Climbing Mont Blanc, the highest peak in Europe, without having booked a room in a shelter could now get you two years in prison and a 300,000-euro fine under new rules to tackle overcrowding and safety concerns.
At 4,807 metres, the Alpine peak is Western Europe's tallest mountain, attracting more than 20,000 climbers every year.
New access rules
But French authorities say "huge visitor numbers" and people camping illegally have led to concerns over sanitary risks such as water availability and problems with waste disposal.
Starting Saturday, people hoping to scale the mountain via the standard route, which takes several days, must now book a room in one of three shelters. The decree lists them as Gouter, Tete Rousse and Nid D'aigle refuges.
This was essential to "prevent trouble" from climbers who had not booked in advance, the decree said.
The new rules will be in effect until the end of the climbing season in September.
Mountaineers caught camping on the route risk two years in prison and a 300,000-euro fine, said regional administrator Pierre Lambert.
Enjoying Mont Blanc
The decree was signed on the same day a 25-year-old Slovak climber died after falling around 250 metres at the start of that standard route, widely known as the "Route Royale".

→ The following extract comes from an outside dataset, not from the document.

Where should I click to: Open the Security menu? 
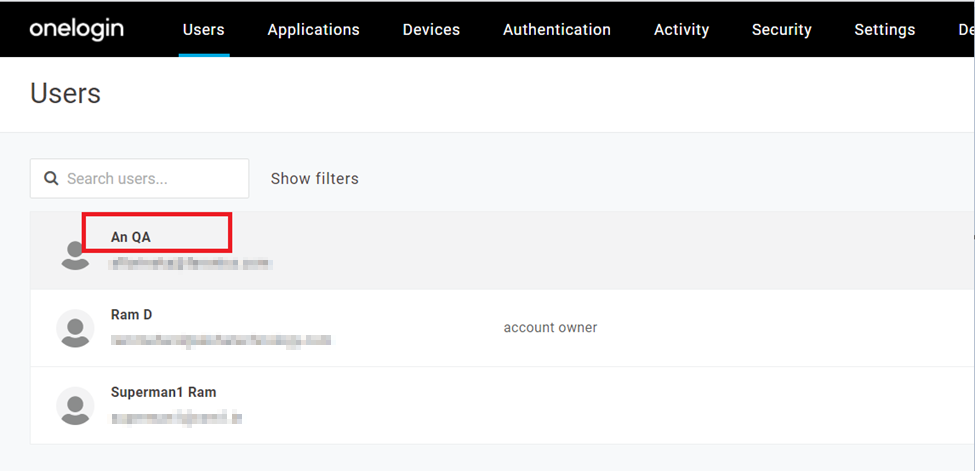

During last year's climbing season, fifteen climbers died on Mont Blanc, prompting officials to start limiting access to the most popular route up in July.
But a public information campaign launched last summer to dissuade crowds had proved "ineffective", said Lambert.

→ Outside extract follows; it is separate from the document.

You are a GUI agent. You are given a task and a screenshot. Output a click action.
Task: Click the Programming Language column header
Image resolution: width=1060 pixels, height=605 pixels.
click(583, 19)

The ban marked "the result of 15 years of fighting to make sure mountaineers can enjoy Mont Blanc, while also respecting it", said Jean-Marc Peillex, mayor of the town of Saint-Gervais, where most climbers begin their ascent.
The new rules come as a traffic jam of climbers in the Everest "death zone" has been blamed for two of four new deaths reported on Friday on the world's highest peak.
Eight people have died on Everest in a week with concerns that the drive for profits is trumping safety there.